Request 1
In the Keycloak thread, which cache does the log warning say it failed to request the state of?
Request 2
Print everything in the Keycloak thread from "Problems deploying 20.0.3" down to "goes into CLBO.".
Request 3
List each distinct Java source file named in the stack trace of the Keycloak thread.

Extract
■ ■ ■ ■ ■
Problems deploying 20.0.3 alongside our production instance

Greetings all,
I’m trying to deploy 20.0.3 alongside our production keycloak instance (older version) we’re deploying everything in kubernetes. I’ve got a seperate DB configured and all the authentication/access worked out forthat, also I’m using different ports from our production instance, however the deployment fails, and goes into CLBO.
The logs from the deployment show the following:

2023-02-13 14:26:37,418 WARN  [org.infinispan.statetransfer.InboundTransferTask] (jgroups-9,devkeycloak-66f67f6c9d-7slwg-2994) ISPN000210: Failed to request state of cache authenticationSessions from node keycloak-6944c8bf7b-fn5d4-16218, segments {0-255}: org.infinispan.commons.CacheException: ExceptionResponse(java.io.EOFException)
	at org.infinispan.statetransfer.InboundTransferTask.lambda$startTransfer$3(InboundTransferTask.java:167)
	at java.base/java.util.concurrent.CompletableFuture.uniHandle(CompletableFuture.java:930)
	at java.base/java.util.concurrent.CompletableFuture$UniHandle.tryFire(CompletableFuture.java:907)
	at java.base/java.util.concurrent.CompletableFuture.postComplete(CompletableFuture.java:506)
	at java.base/java.util.concurrent.CompletableFuture.complete(CompletableFuture.java:2073)
	at org.infinispan.remoting.transport.AbstractRequest.complete(AbstractRequest.java:67)
	at org.infinispan.remoting.transport.impl.SingleTargetRequest.onResponse(SingleTargetRequest.java:46)
	at org.infinispan.remoting.transport.impl.RequestRepository.addResponse(RequestRepository.java:51)
	at org.infinispan.remoting.transport.jgroups.JGroupsTransport.processResponse(JGroupsTransport.java:1496)
	at org.infinispan.remoting.transport.jgroups.JGroupsTransport.processMessage(JGroupsTransport.java:1398)
	at org.infinispan.remoting.transport.jgroups.JGroupsTransport.access$300(JGroupsTransport.java:146)
	at org.infinispan.remoting.transport.jgroups.JGroupsTransport$ChannelCallbacks.up(JGroupsTransport.java:1586)
■ ■ ■ ■ ■
Material
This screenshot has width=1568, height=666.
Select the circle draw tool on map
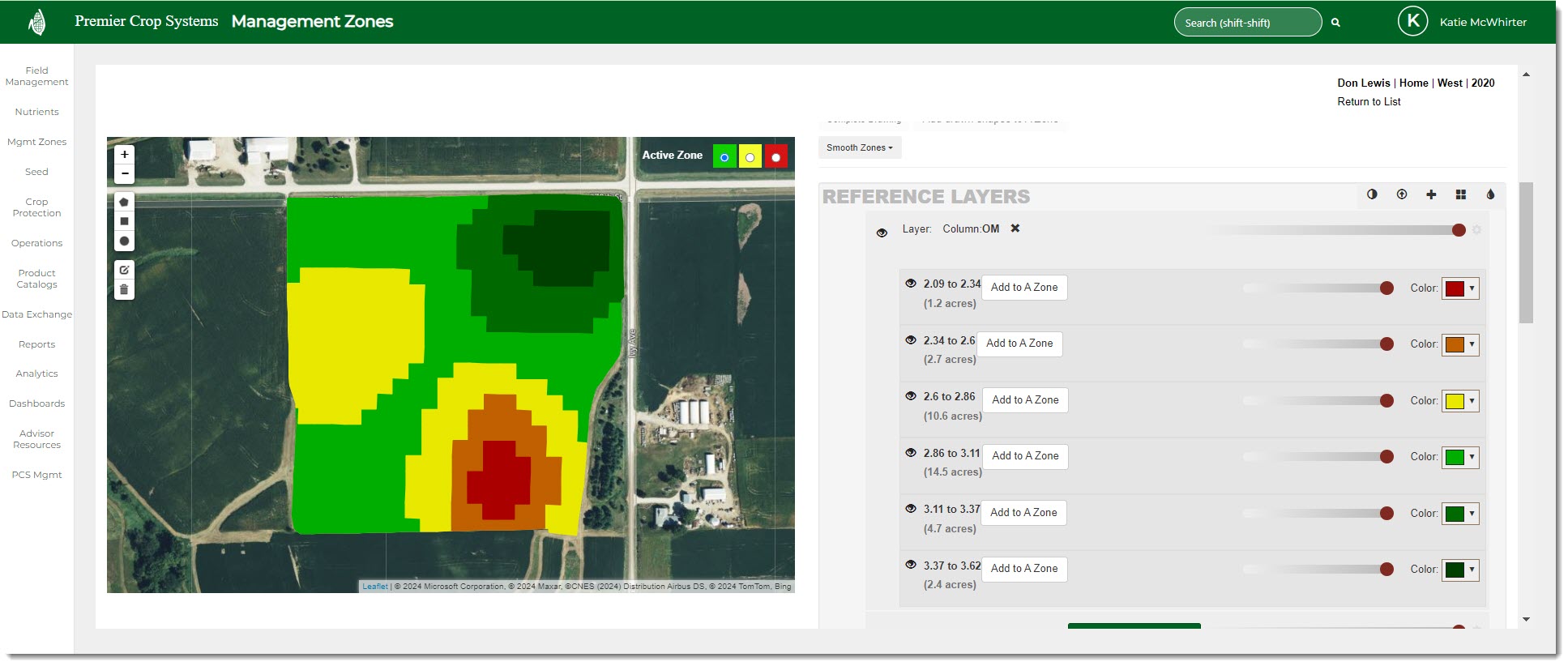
■ ■ ■ ■ ■
Final result 1
authenticationSessions

Final result 2
Problems deploying 20.0.3 alongside our production instance

Greetings all,
I’m trying to deploy 20.0.3 alongside our production keycloak instance (older version) we’re deploying everything in kubernetes. I’ve got a seperate DB configured and all the authentication/access worked out forthat, also I’m using different ports from our production instance, however the deployment fails, and goes into CLBO.

Final result 3
InboundTransferTask.java
CompletableFuture.java
AbstractRequest.java
SingleTargetRequest.java
RequestRepository.java
JGroupsTransport.java